DIRECTIONS FOR THIS TASK =
For the listing that follows, give again exactly the lines from the one with "Sezonu Ucuz Çadır" to the one with "http://naturapolis36.fr (108, 1058)", including both.
- - -
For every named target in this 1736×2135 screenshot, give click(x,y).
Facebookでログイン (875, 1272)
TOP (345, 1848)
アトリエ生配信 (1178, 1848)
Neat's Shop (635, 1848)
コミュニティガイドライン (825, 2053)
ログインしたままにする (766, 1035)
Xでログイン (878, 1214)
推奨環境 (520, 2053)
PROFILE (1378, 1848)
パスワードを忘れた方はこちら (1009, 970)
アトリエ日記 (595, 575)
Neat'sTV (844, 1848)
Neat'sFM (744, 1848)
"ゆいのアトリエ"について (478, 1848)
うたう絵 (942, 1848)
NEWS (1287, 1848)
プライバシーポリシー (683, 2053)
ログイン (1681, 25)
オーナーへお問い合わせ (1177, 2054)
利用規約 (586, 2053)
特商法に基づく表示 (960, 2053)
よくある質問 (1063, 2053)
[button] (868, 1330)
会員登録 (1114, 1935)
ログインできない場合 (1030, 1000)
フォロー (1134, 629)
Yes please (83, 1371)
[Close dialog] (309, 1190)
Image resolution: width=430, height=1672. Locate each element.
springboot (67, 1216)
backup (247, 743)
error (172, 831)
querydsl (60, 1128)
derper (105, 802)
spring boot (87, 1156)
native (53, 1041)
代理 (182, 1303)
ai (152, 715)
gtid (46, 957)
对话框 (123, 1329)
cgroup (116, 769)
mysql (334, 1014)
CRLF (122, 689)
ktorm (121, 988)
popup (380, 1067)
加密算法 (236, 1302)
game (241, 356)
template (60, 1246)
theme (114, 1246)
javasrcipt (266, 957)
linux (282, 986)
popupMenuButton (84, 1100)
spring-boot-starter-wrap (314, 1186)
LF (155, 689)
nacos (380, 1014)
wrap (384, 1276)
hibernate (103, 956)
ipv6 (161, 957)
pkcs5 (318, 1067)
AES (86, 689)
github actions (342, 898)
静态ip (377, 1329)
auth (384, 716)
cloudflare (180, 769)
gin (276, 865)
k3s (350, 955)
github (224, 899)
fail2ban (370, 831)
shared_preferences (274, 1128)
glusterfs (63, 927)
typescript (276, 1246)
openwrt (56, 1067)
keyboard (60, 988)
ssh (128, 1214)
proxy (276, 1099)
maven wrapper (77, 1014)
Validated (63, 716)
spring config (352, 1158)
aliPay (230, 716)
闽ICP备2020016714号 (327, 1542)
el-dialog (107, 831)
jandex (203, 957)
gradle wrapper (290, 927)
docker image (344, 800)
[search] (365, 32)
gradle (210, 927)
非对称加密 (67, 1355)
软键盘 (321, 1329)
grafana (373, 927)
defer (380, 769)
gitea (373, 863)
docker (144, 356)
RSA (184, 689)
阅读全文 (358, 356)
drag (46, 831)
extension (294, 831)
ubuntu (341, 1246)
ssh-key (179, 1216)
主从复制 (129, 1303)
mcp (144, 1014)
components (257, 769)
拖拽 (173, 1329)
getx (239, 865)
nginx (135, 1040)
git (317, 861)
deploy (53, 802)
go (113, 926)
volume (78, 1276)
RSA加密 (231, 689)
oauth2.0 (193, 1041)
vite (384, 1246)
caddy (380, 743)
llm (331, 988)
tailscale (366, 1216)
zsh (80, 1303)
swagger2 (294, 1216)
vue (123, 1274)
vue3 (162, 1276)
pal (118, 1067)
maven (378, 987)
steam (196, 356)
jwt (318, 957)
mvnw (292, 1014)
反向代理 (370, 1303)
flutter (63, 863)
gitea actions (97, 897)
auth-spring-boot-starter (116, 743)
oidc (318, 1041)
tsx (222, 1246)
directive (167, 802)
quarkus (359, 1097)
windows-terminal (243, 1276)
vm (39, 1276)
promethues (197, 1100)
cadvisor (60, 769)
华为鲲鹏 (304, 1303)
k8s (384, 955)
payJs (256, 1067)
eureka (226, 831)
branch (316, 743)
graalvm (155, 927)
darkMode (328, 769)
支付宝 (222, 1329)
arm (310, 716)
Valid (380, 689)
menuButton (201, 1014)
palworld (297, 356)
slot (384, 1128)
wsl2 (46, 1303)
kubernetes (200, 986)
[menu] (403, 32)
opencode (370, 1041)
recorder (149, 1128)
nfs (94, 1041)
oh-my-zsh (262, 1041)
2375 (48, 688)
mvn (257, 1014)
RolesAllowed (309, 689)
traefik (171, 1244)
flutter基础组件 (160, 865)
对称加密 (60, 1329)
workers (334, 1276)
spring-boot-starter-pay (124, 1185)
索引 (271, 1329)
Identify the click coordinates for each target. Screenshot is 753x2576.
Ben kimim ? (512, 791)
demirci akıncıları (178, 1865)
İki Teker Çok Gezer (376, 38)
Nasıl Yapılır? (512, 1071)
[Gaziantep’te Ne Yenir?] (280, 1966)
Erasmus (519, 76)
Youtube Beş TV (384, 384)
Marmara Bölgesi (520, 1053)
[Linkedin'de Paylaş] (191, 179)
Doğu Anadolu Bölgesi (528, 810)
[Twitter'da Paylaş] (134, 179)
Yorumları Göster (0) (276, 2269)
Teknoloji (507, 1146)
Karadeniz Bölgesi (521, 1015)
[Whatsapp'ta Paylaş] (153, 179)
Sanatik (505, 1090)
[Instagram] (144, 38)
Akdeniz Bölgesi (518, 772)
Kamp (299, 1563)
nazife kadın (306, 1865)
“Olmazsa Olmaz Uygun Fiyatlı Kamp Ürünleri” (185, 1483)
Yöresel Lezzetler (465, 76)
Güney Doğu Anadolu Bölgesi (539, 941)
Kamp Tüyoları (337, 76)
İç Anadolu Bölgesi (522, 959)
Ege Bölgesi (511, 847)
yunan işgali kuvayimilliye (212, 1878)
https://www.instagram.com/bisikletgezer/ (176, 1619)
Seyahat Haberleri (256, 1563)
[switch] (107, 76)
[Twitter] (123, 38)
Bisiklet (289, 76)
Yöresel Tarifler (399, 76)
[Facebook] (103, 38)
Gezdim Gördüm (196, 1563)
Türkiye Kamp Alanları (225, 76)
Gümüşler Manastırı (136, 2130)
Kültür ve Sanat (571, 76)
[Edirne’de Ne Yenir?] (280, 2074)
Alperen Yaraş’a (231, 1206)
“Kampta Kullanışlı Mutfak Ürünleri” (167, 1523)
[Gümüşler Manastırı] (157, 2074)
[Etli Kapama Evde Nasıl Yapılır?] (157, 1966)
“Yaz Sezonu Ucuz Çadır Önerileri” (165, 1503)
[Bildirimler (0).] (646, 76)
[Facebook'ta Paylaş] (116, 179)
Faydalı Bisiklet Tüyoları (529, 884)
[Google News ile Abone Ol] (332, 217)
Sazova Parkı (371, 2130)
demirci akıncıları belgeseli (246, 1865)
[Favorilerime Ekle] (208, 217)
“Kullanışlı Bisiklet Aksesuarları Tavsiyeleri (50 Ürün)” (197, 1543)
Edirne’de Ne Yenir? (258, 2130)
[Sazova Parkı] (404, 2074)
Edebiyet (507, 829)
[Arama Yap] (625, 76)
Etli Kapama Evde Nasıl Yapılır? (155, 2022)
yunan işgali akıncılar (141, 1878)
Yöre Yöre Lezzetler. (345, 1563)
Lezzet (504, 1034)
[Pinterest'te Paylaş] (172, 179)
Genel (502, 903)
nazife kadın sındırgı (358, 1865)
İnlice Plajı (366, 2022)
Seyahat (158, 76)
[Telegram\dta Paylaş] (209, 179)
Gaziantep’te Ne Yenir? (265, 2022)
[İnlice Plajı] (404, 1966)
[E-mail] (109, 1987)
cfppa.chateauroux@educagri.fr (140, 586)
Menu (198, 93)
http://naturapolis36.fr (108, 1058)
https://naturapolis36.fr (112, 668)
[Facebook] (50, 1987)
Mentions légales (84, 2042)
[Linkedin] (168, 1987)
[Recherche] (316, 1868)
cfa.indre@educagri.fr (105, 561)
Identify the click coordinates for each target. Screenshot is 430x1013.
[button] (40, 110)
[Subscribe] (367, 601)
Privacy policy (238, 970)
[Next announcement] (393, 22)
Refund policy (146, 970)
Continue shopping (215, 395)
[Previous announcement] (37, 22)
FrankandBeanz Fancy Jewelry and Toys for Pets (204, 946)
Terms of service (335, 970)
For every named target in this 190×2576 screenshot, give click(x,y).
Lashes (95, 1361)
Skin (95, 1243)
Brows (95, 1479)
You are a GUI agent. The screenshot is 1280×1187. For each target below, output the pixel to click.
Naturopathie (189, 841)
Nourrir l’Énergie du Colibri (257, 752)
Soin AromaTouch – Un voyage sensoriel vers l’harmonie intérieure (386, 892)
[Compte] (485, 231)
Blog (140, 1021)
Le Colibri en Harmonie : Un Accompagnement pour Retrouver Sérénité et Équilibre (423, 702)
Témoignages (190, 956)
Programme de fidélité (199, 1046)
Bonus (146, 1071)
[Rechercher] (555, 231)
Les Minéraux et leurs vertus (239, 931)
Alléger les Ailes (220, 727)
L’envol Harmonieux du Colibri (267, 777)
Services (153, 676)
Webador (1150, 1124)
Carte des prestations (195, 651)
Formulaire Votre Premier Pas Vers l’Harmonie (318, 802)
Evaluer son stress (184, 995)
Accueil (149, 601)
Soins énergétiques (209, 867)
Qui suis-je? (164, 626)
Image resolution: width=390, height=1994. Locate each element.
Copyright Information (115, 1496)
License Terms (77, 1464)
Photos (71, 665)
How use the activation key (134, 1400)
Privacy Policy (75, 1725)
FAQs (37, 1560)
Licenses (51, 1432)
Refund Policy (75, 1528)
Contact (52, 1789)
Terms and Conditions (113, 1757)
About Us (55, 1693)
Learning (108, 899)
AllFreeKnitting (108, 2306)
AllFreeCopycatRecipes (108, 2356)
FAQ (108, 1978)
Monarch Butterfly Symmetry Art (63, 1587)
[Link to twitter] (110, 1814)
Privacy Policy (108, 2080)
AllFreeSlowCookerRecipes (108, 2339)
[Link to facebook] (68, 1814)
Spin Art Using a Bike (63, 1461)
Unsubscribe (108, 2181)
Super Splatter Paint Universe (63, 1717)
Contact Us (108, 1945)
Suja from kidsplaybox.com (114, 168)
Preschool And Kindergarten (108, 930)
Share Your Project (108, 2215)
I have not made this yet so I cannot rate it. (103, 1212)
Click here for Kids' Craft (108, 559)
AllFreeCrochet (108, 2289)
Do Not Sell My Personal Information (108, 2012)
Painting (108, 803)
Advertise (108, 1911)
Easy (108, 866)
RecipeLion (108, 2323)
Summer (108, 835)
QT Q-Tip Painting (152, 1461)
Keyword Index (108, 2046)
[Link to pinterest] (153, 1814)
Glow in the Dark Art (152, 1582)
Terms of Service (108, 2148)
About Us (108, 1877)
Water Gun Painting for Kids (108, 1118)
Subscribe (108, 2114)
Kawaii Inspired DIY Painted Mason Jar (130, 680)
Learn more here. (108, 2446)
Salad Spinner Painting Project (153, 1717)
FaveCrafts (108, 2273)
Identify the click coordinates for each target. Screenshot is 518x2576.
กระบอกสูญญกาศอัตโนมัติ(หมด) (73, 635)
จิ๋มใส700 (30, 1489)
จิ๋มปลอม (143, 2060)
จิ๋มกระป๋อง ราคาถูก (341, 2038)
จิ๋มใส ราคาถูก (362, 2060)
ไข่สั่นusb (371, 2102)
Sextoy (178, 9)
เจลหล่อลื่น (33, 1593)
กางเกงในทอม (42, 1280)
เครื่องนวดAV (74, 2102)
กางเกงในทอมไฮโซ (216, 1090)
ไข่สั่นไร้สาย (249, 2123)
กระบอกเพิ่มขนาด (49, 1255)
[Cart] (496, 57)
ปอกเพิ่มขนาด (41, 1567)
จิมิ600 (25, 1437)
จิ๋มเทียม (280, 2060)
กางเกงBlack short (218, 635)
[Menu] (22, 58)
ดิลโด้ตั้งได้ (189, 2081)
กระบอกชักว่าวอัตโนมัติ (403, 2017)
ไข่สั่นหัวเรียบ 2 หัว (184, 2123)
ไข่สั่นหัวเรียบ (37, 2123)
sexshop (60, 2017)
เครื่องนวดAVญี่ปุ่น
- - -
RESPONSE AREA =
“Yaz Sezonu Ucuz Çadır Önerileri” (165, 1503)
[Bildirimler (0).] (646, 76)
[Facebook'ta Paylaş] (116, 179)
Faydalı Bisiklet Tüyoları (529, 884)
[Google News ile Abone Ol] (332, 217)
Sazova Parkı (371, 2130)
demirci akıncıları belgeseli (246, 1865)
[Favorilerime Ekle] (208, 217)
“Kullanışlı Bisiklet Aksesuarları Tavsiyeleri (50 Ürün)” (197, 1543)
Edirne’de Ne Yenir? (258, 2130)
[Sazova Parkı] (404, 2074)
Edebiyet (507, 829)
[Arama Yap] (625, 76)
Etli Kapama Evde Nasıl Yapılır? (155, 2022)
yunan işgali akıncılar (141, 1878)
Yöre Yöre Lezzetler. (345, 1563)
Lezzet (504, 1034)
[Pinterest'te Paylaş] (172, 179)
Genel (502, 903)
nazife kadın sındırgı (358, 1865)
İnlice Plajı (366, 2022)
Seyahat (158, 76)
[Telegram\dta Paylaş] (209, 179)
Gaziantep’te Ne Yenir? (265, 2022)
[İnlice Plajı] (404, 1966)
[E-mail] (109, 1987)
cfppa.chateauroux@educagri.fr (140, 586)
Menu (198, 93)
http://naturapolis36.fr (108, 1058)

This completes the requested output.